What was your favourite view?
I am going to cheat here and give two. First was the fantastic view from the summit of Benbradagh, which actually requires a short detour from the official route, but it is definitely worth it. The second is the breath taking view from Binevenagh. The view from here on a clear day is simply stunning, overlooking the River Roe and Lough Foyle to the West, Magilligan Point and Inishowen to the North and Gortmore and Benone to the East. If I was forced to narrow my choice down to one, it would have to be Binevenagh. However, I am conscious of the fact that some other potentially superb views were denied to me due to poor weather, such as the views from Slieve Gullion summit, the Magho Cliffs and Cuilcagh Mountain.

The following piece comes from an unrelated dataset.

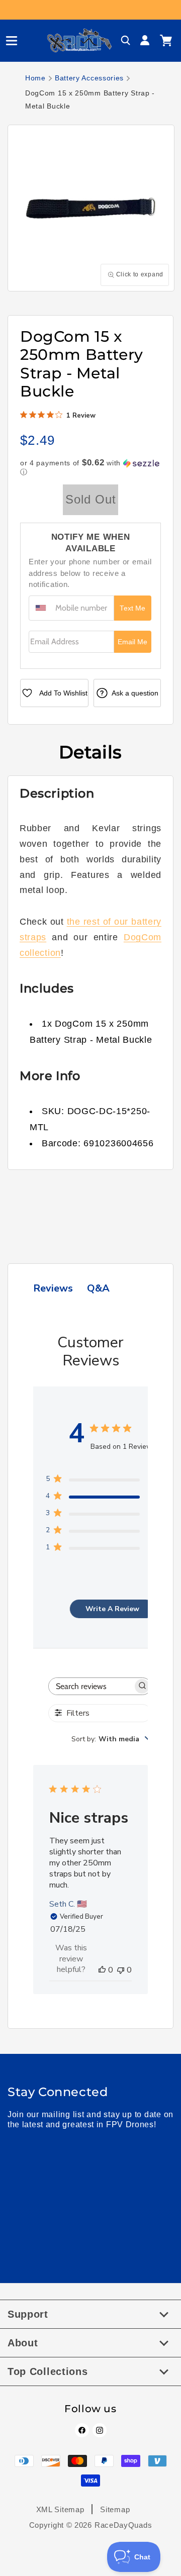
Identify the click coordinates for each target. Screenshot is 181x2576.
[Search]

Sitting on top of Binevenagh
What was your most challenging moment / lowest point whilst walking and how did you overcome it?
I don't have to think very hard about this one. Donald’s Hill, in the Sperrins north of Dungiven, and the subsequent trek across the blanket bog and heather to Rigged Hill, was, without a shadow of a doubt, the most challenging and exhausting section of the Ulster Way that I encountered. The climb up the steep slope of Donald’s Hill was tough in itself. However, what followed made the climb up Donald’s Hill seem like a walk in the park! Bog hell awaited. The absence of way-markers here meant that I had to simply head in the direction of the radio masts and wind turbines in the distance and pick my way through the very rough bogland as best I could. There were plenty of stumbles and falls along the way, accompanied by even more sweat and curses, and for a long time the masts or turbines just didn’t seem to be getting any closer. I have never been so happy to finally reach a proper hard track roadway. Undoubtedly, it was the thought of why I was undertaking the challenge in the first place that kept me going. That and the thought of the bottles of cold beer that were waiting for me in the fridge when I got back home!
Benbradagh from Donald's Hill
If you had to single out one memory from your walk that you could revisit, what would it be?
There are so many to choose from, but I suppose the one that replays in my mind the most is the final day of the walk and my return to Greenisland Primary School, where I had set off from two and a half months beforehand. I had chosen this as my starting/finishing point as it was the school where Jacqui had taught for 25 years. My daughter, Hannah, and her boyfriend, Jonny, were walking with me from the starting point that day in Ballynure and I was joined by a lot of friends and colleagues along the way, which was fantastic. The welcome back I received from the staff and children at the school was just incredible. It all made for a very heady mix of elation and emotion and I don't think I will ever forget it for as long as I live. It was a truly fitting end to what was, for me, a very personal challenge.
Dermot and his daughter Hannah return to Greenisland Primary School
Any interesting stories/memorable people from along the way?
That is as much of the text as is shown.